Description of the task » Copy all entries verbatim and keep any pictures out of the copy.

[Stored data entries]

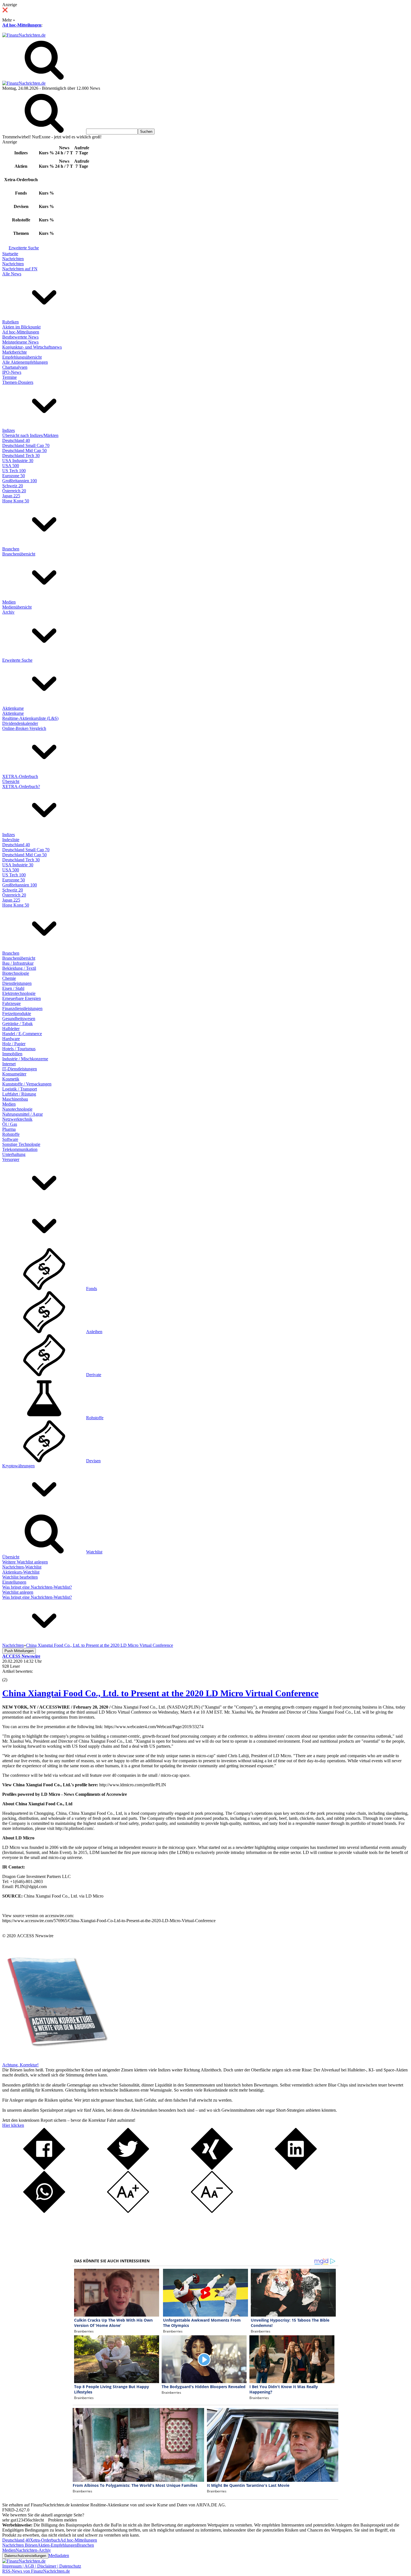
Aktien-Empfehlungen (57, 2545)
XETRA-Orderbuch (20, 776)
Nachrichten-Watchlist (21, 1567)
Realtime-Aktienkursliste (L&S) (30, 718)
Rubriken (10, 322)
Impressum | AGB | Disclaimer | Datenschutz (41, 2566)
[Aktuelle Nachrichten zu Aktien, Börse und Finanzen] (24, 35)
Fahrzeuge (11, 1003)
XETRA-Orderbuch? (21, 786)
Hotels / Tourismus (19, 1048)
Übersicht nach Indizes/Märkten (30, 435)
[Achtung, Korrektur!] (55, 2059)
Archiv (8, 612)
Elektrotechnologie (19, 993)
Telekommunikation (19, 1149)
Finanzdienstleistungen (22, 1008)
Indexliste (10, 839)
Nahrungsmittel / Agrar (22, 1114)
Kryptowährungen (18, 1465)
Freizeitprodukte (16, 1013)
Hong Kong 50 (15, 500)
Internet (9, 1063)
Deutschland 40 (16, 440)
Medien (9, 602)
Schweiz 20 (12, 485)
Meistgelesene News (20, 342)
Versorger (10, 1159)
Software (10, 1139)
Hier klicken (13, 2125)
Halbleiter (11, 1028)
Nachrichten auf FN (19, 268)
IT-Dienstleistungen (19, 1068)
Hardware (11, 1038)
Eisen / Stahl (13, 988)
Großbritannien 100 (19, 480)
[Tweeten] (128, 2168)
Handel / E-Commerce (22, 1033)
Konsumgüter (14, 1073)
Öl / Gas (9, 1124)
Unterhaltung (13, 1154)
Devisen (93, 1460)
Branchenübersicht (18, 554)
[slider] (10, 1675)
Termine (9, 377)
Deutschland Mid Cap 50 (24, 450)
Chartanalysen (14, 367)
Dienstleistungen (17, 983)
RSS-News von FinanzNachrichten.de (36, 2571)
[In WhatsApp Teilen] (44, 2211)
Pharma (9, 1129)
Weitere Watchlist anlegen (25, 1562)
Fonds (91, 1288)
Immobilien (12, 1053)
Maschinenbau (15, 1099)
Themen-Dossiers (17, 382)
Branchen (10, 549)
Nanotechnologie (17, 1109)
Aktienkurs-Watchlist (20, 1572)
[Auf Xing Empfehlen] (212, 2168)
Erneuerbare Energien (21, 998)
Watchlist (94, 1552)
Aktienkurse (13, 708)
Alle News (11, 273)
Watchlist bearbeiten (20, 1577)
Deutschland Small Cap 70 (25, 445)
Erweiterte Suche (24, 247)
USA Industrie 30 (17, 460)
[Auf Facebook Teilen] (44, 2168)
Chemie (9, 978)
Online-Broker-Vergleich (24, 728)
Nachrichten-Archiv (33, 2550)
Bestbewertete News (20, 337)
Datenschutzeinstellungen (25, 2556)
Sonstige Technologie (21, 1144)
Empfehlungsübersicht (22, 357)
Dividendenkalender (20, 723)
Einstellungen (14, 1582)
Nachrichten (13, 258)
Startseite (10, 253)
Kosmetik (10, 1079)
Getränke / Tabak (17, 1023)
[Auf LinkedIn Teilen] (296, 2168)
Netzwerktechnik (17, 1119)
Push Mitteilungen (19, 1651)
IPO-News (11, 372)
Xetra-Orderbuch (45, 2540)
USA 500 (10, 465)
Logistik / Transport (19, 1089)
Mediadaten (58, 2555)
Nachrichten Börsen (19, 2545)
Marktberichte (14, 352)
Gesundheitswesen (18, 1018)
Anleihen (94, 1331)
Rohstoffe (11, 1134)
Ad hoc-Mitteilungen (21, 25)
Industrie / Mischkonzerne (25, 1058)
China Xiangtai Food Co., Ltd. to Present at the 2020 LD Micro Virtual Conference (160, 1693)
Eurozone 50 (13, 475)
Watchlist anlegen (17, 1592)
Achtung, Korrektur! (20, 2064)
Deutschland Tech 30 (21, 455)
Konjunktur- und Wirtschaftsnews (32, 347)
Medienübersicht (17, 607)
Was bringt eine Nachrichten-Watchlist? (37, 1587)
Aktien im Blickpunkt (21, 327)
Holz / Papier (13, 1043)
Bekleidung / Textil (19, 968)
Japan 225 (11, 495)
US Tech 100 (14, 470)
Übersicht (10, 781)
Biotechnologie (15, 973)
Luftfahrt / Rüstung (19, 1094)
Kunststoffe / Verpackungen (26, 1084)
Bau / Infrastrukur (18, 963)
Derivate (93, 1374)
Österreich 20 (14, 490)
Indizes (8, 430)
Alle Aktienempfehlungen (25, 362)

Answer box »
Aktien-Empfehlungen (57, 2545)
XETRA-Orderbuch (20, 776)
Nachrichten-Watchlist (21, 1567)
Realtime-Aktienkursliste (L&S) (30, 718)
Rubriken (10, 322)
Impressum | AGB | Disclaimer | Datenschutz (41, 2566)
[Aktuelle Nachrichten zu Aktien, Börse und Finanzen] (24, 35)
Fahrzeuge (11, 1003)
XETRA-Orderbuch? (21, 786)
Hotels / Tourismus (19, 1048)
Übersicht nach Indizes/Märkten (30, 435)
[Achtung, Korrektur!] (55, 2059)
Archiv (8, 612)
Elektrotechnologie (19, 993)
Telekommunikation (19, 1149)
Finanzdienstleistungen (22, 1008)
Indexliste (10, 839)
Nahrungsmittel / Agrar (22, 1114)
Kryptowährungen (18, 1465)
Freizeitprodukte (16, 1013)
Hong Kong 50 (15, 500)
Internet (9, 1063)
Deutschland 40 (16, 440)
Medien (9, 602)
Schweiz 20 (12, 485)
Meistgelesene News (20, 342)
Versorger (10, 1159)
Software (10, 1139)
Hier klicken (13, 2125)
Halbleiter (11, 1028)
Nachrichten auf FN (19, 268)
IT-Dienstleistungen (19, 1068)
Hardware (11, 1038)
Eisen / Stahl (13, 988)
Großbritannien 100 (19, 480)
[Tweeten] (128, 2168)
Handel / E-Commerce (22, 1033)
Konsumgüter (14, 1073)
Öl / Gas (9, 1124)
Unterhaltung (13, 1154)
Devisen (93, 1460)
Branchenübersicht (18, 554)
[slider] (10, 1675)
Termine (9, 377)
Deutschland Mid Cap 50 (24, 450)
Chartanalysen (14, 367)
Dienstleistungen (17, 983)
RSS-News von FinanzNachrichten.de (36, 2571)
[In WhatsApp Teilen] (44, 2211)
Pharma (9, 1129)
Weitere Watchlist anlegen (25, 1562)
Fonds (91, 1288)
Immobilien (12, 1053)
Maschinenbau (15, 1099)
Themen-Dossiers (17, 382)
Branchen (10, 549)
Nanotechnologie (17, 1109)
Aktienkurs-Watchlist (20, 1572)
[Auf Xing Empfehlen] (212, 2168)
Erneuerbare Energien (21, 998)
Watchlist (94, 1552)
Aktienkurse (13, 708)
Alle News (11, 273)
Watchlist bearbeiten (20, 1577)
Deutschland Small Cap 70 (25, 445)
Erweiterte Suche (24, 247)
USA Industrie 30 (17, 460)
[Auf Facebook Teilen] (44, 2168)
Chemie (9, 978)
Online-Broker-Vergleich (24, 728)
Nachrichten-Archiv (33, 2550)
Bestbewertete News (20, 337)
Datenschutzeinstellungen (25, 2556)
Sonstige Technologie (21, 1144)
Empfehlungsübersicht (22, 357)
Dividendenkalender (20, 723)
Einstellungen (14, 1582)
Nachrichten (13, 258)
Startseite (10, 253)
Kosmetik (10, 1079)
Getränke / Tabak (17, 1023)
[Auf LinkedIn Teilen] (296, 2168)
Netzwerktechnik (17, 1119)
Push Mitteilungen (19, 1651)
IPO-News (11, 372)
Xetra-Orderbuch (45, 2540)
USA 500 (10, 465)
Logistik / Transport (19, 1089)
Mediadaten (58, 2555)
Nachrichten Börsen (19, 2545)
Marktberichte (14, 352)
Gesundheitswesen (18, 1018)
Anleihen (94, 1331)
Rohstoffe (11, 1134)
Ad hoc-Mitteilungen (21, 25)
Industrie / Mischkonzerne (25, 1058)
China Xiangtai Food Co., Ltd. to Present at the 2020 LD Micro Virtual Conference (160, 1693)
Eurozone 50 (13, 475)
Watchlist anlegen (17, 1592)
Achtung, Korrektur! (20, 2064)
Deutschland Tech 30 (21, 455)
Konjunktur- und Wirtschaftsnews (32, 347)
Medienübersicht (17, 607)
Was bringt eine Nachrichten-Watchlist? (37, 1587)
Aktien im Blickpunkt (21, 327)
Holz / Papier (13, 1043)
Bekleidung / Textil (19, 968)
Japan 225 (11, 495)
US Tech 100 (14, 470)
Übersicht (10, 781)
Biotechnologie (15, 973)
Luftfahrt / Rüstung (19, 1094)
Kunststoffe / Verpackungen (26, 1084)
Bau / Infrastrukur (18, 963)
Derivate (93, 1374)
Österreich 20 (14, 490)
Indizes (8, 430)
Alle Aktienempfehlungen (25, 362)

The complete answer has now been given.